→ Bloco de texto
+++

Quanto ao pagamento do trabalho com ovelhas no primeiro e no segundo ano em que o demandado esteve na exploração, atendeu-se às declarações do demandado e da testemunha [PES-9], que mereceram credibilidade. Esta convicção não foi abalada pelas declarações da demandante que nunca o negou, antes disse que havia entregue dinheiro, mas não foi convincente de que seria em substituição das ovelhas; aliás, ficou a suspeita que teria sido em cumulação com as ovelhas atendendo a que, segundo o declarado por todos, ocorreu numa altura em que a família se dava bem e o genro e filha estavam na exploração para ajudar face à doença do marido da demandante.

(iii) do depoimento das testemunhas ouvidas na audiência, que, no essencial, corroboraram o declarado pelas partes. Foi ouvida a médica veterinária da exploração, Dra. [PES-10], que, de modo claro, seguro e isento, explicou, em pormenor, os trabalhos de natureza sanitária que desenvolveu no período e o modo como procedeu à separação do rebanho depois das partes terem “desfeito” o negócio; explicou também a utilização (no campo) que é feita da base de dados PISA.NET – Programa Informático de Saúde Animal e foi determinante, assim como a Dra. [PES-11], técnica da AACB, para se dar como provado o tipo de exploração que é realizada (em extensivo) e que é normal que ocorram desaparecimentos e mortes (ovelhas mortas por animais selvagens, ovelhas mortas por causas naturais que depois são consumidas por animais selvagens, podendo haver ou não recuperação dos brincos por parte dos produtores, ovelhas paridas que não abandonam as crias e, por isso, não voltam ao curral e não entram nas leituras e contagens, ovelhas que seguem outras ovelhas que não pertencem ao mesmo rebanho e acabam por integrar esse outro rebanho até que os respectivos produtores se apercebam). Foi também ouvida [PES-12], mulher do demandado e filha da demandante que, não obstante essas ligações e estar de relações cortadas com a mãe, depôs sobre os factos de que teve conhecimento directo e participou, mormente, os atinentes à passagem das guias de circulação de Novembro de 2023, dizendo, em resumo, que antes de passarem as guias, dirigiram-se à AACB onde pediram uma lista da colheita do sangue que foi feita em Abril de 2023 com todos os números de identificação que estavam no contribuinte do demandado (lista da base de dados PISA.NET, segundo informado pela Dra. [PES-5]) e foi com base nos números de identificação dos animais que aí constavam que passaram as guias, sendo suas as cópias das folhas manuscritas que constam de fls. 134-138; passaram todas as ovelhas para a mãe da depoente do seguinte modo: descontaram 5 (que eram a diferença entre as 25 do primeiro ano de trabalho e a guia passada pela demandante que foi só de 20 ovelhas – cfr. facto 12), o demandado vendeu 6 ovelhas da demandada e repôs das suas essas 6; descontaram aquelas que tinham comprado à D.ª Felicidade e descontaram 23 relativas ao pagamento do 2.º ano de trabalho, passando as restantes para o contribuinte da sua mãe.

+++

→ Secção de dados
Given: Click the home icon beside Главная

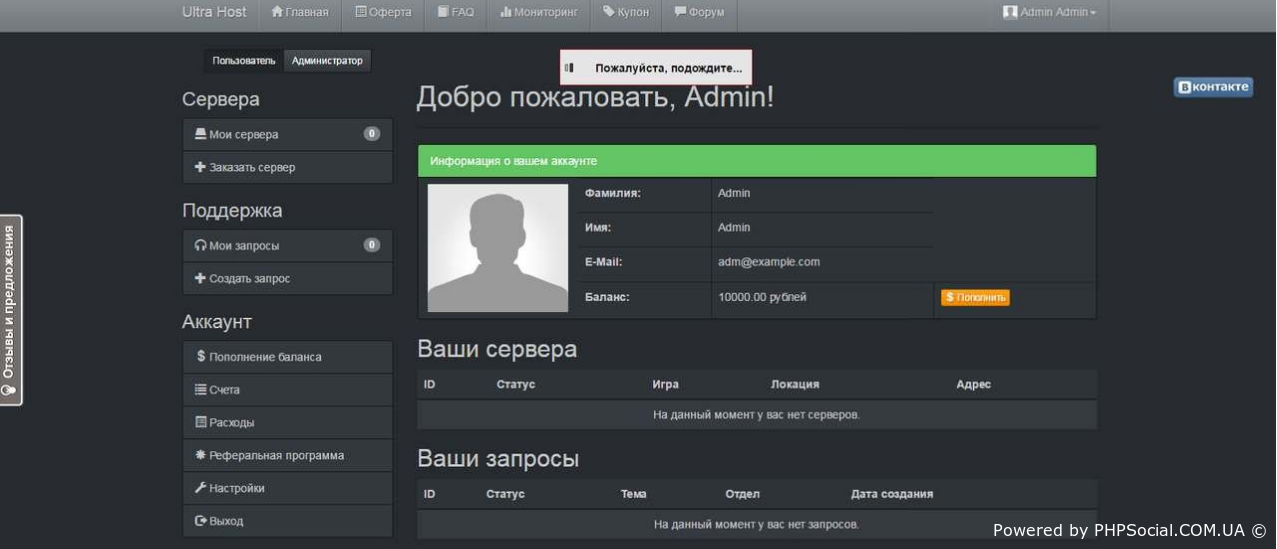Looking at the screenshot, I should tap(277, 12).
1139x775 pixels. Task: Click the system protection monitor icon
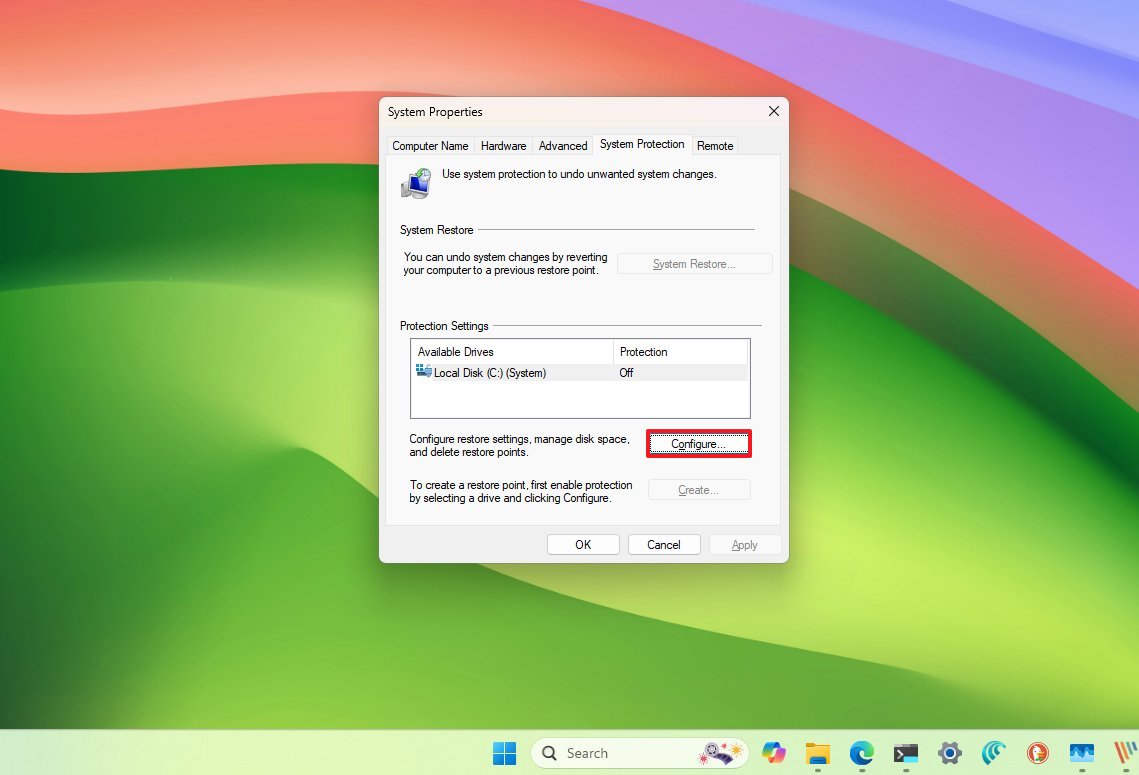click(x=415, y=183)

+++

→ Tarefas propostas
1. Responda a estas perguntas com base no bloco de texto:
(a) Em que mês e ano foi feita a colheita de sangue cuja lista foi pedida à AACB?
(b) Quantas ovelhas foram descontadas relativas ao pagamento do 2.º ano de trabalho?
(c) Que função exercia a Dra. [PES-11]?
2. Segundo o bloco de texto, por que razão foram descontadas 5 ovelhas na passagem das guias para a mãe da depoente?
3. Enumere todas as situações de desaparecimento ou morte de ovelhas que, segundo o bloco de texto, é normal ocorrerem numa exploração em extensivo.
Os dados não têm qualquer relação com o bloco de texto.

→ Soluções das tarefas
1.
(a) Em abril de 2023.
(b) Foram descontadas 23 ovelhas.
(c) Era técnica da AACB.

2. As 5 ovelhas correspondiam à diferença entre as 25 do primeiro ano de trabalho e a guia passada pela demandante, que foi só de 20 ovelhas.

3.
- Ovelhas mortas por animais selvagens.
- Ovelhas mortas por causas naturais que depois são consumidas por animais selvagens.
- Ovelhas paridas que não abandonam as crias e, por isso, não voltam ao curral nem entram nas leituras e contagens.
- Ovelhas que seguem outras ovelhas de outro rebanho e acabam por integrar esse rebanho até que os respetivos produtores se apercebam.